Best practice guidelines for mental health promotion programs: Children and youth

Research Report Round-up

By Emma Firsten -Kaufman

In brief

In Ontario, improving child and youth mental health was highlighted as a provincial priority, as described in the government of Ontario's mental health strategy, Open Minds, Healthy Minds: Ontario’s Comprehensive Mental Health and Addictions Strategy, released in 2011.

Best Practice Guidelines for Mental Health Promotion Programs: Children and Youth, originally released in 2007, is the first in a series of online guides for promoting mental health across all age groups. Updated in 2014, this resource provides health and social service providers (“practitioners”) with up-to-date, evidence-based approaches to apply mental health promotion concepts and principles in the programs they deliver for children and youth. This resource highlights ten guidelines that define best practices for promoting the mental health of children and youth.

In this Research Report Round-up, we provide a summary of this report. To read it click here. Research Report Round-ups are brief summaries of research reports, presented in a user-friendly format.

Watch a report launch webinar recording, download the presentation slides or view additional resources.

Title and link to report: Best Practice Guidelines for Mental Health Promotion Programs: Children and Youth  

Authors: Centre for Addiction and Mental Health, Dalla Lana School of Public Health (University of Toronto), and Toronto Public Health 

Year: 2014

Location: Toronto

Population addressed: Children (ages 7-12) and youth (ages 13-19) in Canada 

Type of study: The original draft of these guidelines was based on the findings of a research report from 2003 titled "Analysis of Best Practices in Mental Health Promotion across the Lifespan," by Catherine Willinsky and Anne Anderson from the Centre for Addiction and Mental Health and Toronto Public Health

Keywords: Mental health promotion, best practices, children, youth 

Contact person/source: Tamar Meyer, Supervisor, Health Promotion Resource Centre , Provincial System Support Program, Centre for Addiction and Mental Health, tamar [dot] meyer [at] camh [dot] ca

Language: English

What this report is about

In Ontario, improving child and youth mental health has been highlighted as a provincial priority, as described in Open Minds, Healthy Minds: Ontario’s Comprehensive Mental Health and Addictions Strategy (Government of Ontario, 2011).

Originally released in 2007, Best Practice Guidelines for Mental Health Promotion Programs: Children and Youth is the first in a series of online guides for promoting mental health across all age groups. Updated in 2014, this resource provides health and social service providers (“practitioners”) with up-to-date, evidence-based approaches to applying mental health promotion concepts and principles in the programs they deliver for children and youth.
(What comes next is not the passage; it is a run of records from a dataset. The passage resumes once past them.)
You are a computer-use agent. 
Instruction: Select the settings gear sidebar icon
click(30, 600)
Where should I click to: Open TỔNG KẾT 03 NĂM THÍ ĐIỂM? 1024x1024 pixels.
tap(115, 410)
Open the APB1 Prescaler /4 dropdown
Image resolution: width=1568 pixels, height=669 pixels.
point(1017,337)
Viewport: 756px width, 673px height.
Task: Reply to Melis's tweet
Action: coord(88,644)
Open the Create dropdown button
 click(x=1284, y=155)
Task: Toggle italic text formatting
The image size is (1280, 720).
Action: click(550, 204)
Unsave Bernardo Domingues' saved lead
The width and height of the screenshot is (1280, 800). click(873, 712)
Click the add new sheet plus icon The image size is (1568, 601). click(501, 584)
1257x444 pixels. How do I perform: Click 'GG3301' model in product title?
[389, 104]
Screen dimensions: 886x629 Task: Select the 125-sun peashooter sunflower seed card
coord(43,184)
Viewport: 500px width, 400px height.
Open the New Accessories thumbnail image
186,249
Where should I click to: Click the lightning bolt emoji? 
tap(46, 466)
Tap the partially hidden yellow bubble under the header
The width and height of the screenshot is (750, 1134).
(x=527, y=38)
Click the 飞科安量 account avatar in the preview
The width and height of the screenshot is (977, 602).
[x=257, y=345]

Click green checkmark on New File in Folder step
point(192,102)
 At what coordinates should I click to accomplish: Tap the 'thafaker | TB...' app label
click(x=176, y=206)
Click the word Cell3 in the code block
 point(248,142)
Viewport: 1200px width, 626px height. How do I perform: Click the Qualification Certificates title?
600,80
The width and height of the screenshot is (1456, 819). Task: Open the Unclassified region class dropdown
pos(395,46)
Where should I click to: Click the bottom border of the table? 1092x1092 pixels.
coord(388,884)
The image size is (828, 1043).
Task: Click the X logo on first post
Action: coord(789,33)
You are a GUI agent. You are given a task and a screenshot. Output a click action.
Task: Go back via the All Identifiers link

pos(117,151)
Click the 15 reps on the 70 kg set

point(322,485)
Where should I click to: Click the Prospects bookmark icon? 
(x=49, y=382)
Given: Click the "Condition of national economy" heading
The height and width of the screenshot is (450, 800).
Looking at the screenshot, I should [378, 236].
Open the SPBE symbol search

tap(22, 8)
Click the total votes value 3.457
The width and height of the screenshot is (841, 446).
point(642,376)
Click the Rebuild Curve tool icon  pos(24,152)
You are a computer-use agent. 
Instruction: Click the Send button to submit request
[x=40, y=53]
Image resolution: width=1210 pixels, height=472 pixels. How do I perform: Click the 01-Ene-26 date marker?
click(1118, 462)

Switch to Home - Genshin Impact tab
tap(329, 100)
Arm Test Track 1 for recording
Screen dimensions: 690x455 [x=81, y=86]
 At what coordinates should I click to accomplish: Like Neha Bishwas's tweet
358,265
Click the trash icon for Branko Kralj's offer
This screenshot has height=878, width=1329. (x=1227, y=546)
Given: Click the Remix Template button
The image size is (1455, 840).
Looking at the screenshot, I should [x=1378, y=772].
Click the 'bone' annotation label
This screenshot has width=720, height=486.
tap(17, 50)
This resource highlights ten guidelines that define best practices for promoting the mental health of children and youth. The guidelines are: 

  • Address and modify any risk or protective factors, including determinants of health, that indicate possible mental health concerns;
  • Intervene in multiple settings (such as school, daycare, home, community);
  • Focus on building skills, empowerment, self-efficacy, and resilience;
  • Train non-professionals to establish caring and trusting relationships with children and youth;
  • Involve multiple stakeholders including students, school staff, parents, family members, community members, and others in program planning, development and implementation;
  • Help develop comprehensive support systems that focus on peer and parent–child relations and academic performance;
  • Adopt multiple interventions, including out-of-school-time programs, parent support groups, self-help groups, and skill-building workshops;
  • Address opportunities for organizational change, policy development, and advocacy;
  • Demonstrate a long-term commitment to program planning, development, and evaluation;
  • Ensure that the information and services you provide are culturally appropriate, equitable, and holistic.

The document also includes:

  • A background on how children and youth are defined by the authors;
  • Definitions and explanations of underlying concepts, such as health promotion and mental health;
  • Examples of mental health programs that incorporate best practices;
  • Examples of outcome and process indicators for measuring program success;
  • A worksheet for practitioners to plan, implement, and adapt mental health promotion programs. 

How can this report be used

Practitioners and program planners can use these guidelines to plan, implement, and adapt mental health promotion programs for children and youth.